Pay close attention to this scene and notice the huge mansion in the backdrop. The Old Westbury Gardens provided an idyllic setting for the sequence, featured as the billionaire character’s elegant manor in the film. It’s also listed on the National Register of Historic Places, nestled in the middle of 200 acres of breathtaking gardens, woodlands, landscaped grounds, lakes, and ponds.

Today, visitors are welcome at the Old Westbury Gardens, offering guided tours of the magnificent Westbury House and formal gardens. It’s a serene Wolf filming location where you can be close to nature and appreciate spectacular architecture. It’s open for family programs, concerts, children’s programs, school visits, and other activities and events.

The easiest way to get to Old Westbury Gardens is by car. But if you want to take public transit, you still have to take a taxi to Old Westbury Gardens after getting off Westbury Station.

The hotel scene in Wolf

The Mayflower Hotel, New York City, New York

After discovering his wife’s infidelity, Will can no longer live with his wife. So he leaves Charlotte and stays at the Mayflower Hotel. The hotel featured in the film was not a set stage but a real Mayflower Hotel located on the side of Manhattan at 15 Central Park West and 61st Street.

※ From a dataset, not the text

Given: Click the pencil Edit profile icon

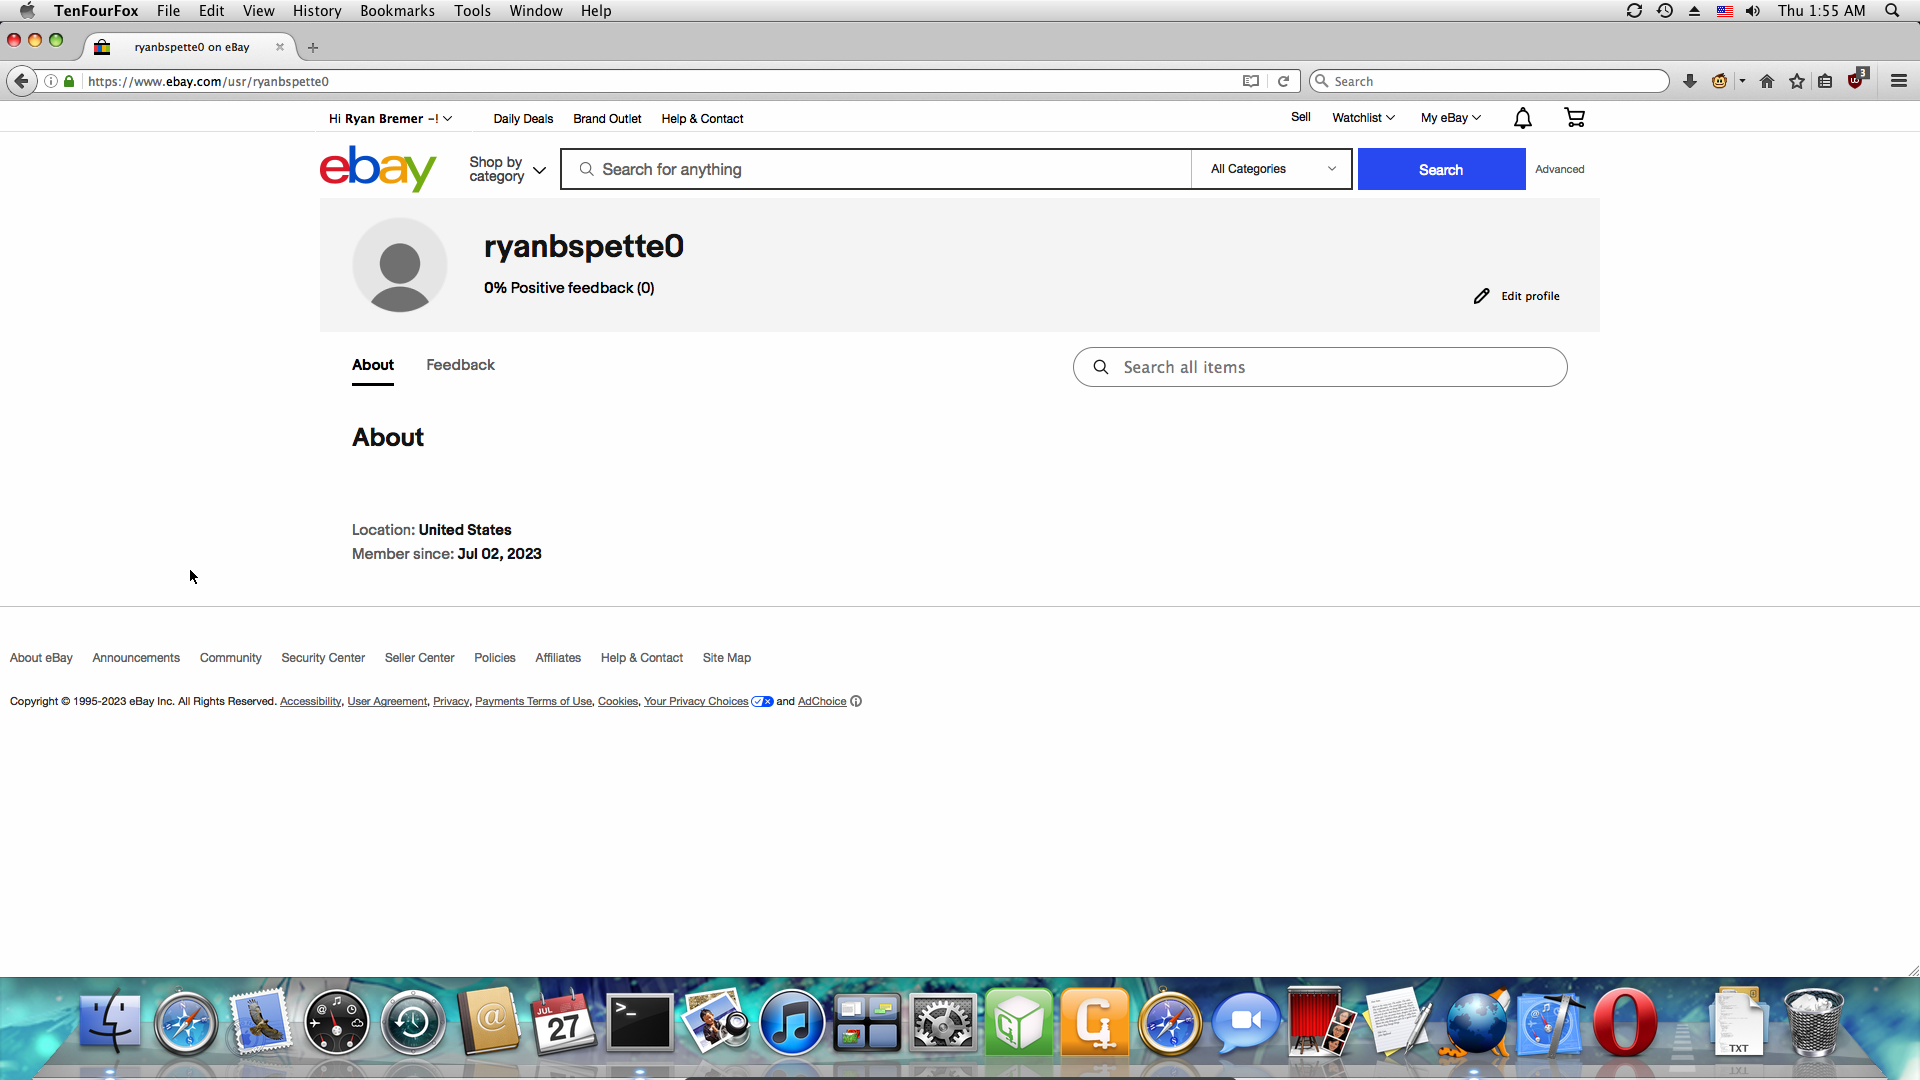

The Mayflower Hotel had a distinctive European charm, providing quiet and comfortable accommodation at the peak of its time. It used to be an upscale hotel, but its architectural flair was replaced with ugly patchwork in 1982.

It became a background building along Central Park West for many years, offering a calming presence among the nearby busy apartments and towering buildings. Then Mayflower Hotel was demolished in 2004, finally disappearing from the New York scene.

It’s been nearly two decades since the hotel was demolished, but its easy-to-miss trace remains. Attached to a bench is a tiny plaque reminding everyone that there was once a building standing on the site called The Mayflower Hotel.

Conclusion

Finding the right location is one of the key components of effective and productive filming. It becomes another character in the story, so careful thought and planning should be considered when choosing a film site. It is especially important for horror or thriller movies because you need a place that will build terror, disturb, and unsettle viewers.

While none of the filming locations of Wolf included in this guide is incredibly terrifying, their old, isolated features can set the mood and even create a good scare. Plus, there’s something about large, ancient buildings, mansions, and old hotels that bring to life tales of terror.

Several scenes in the movie were also filmed in the middle of the forest or by the lake, and such settings can easily build tension and evoke fear. But if you want to visit any of the Wolf filming locations, fear not! Your trip will undoubtedly be filled with fun adventures.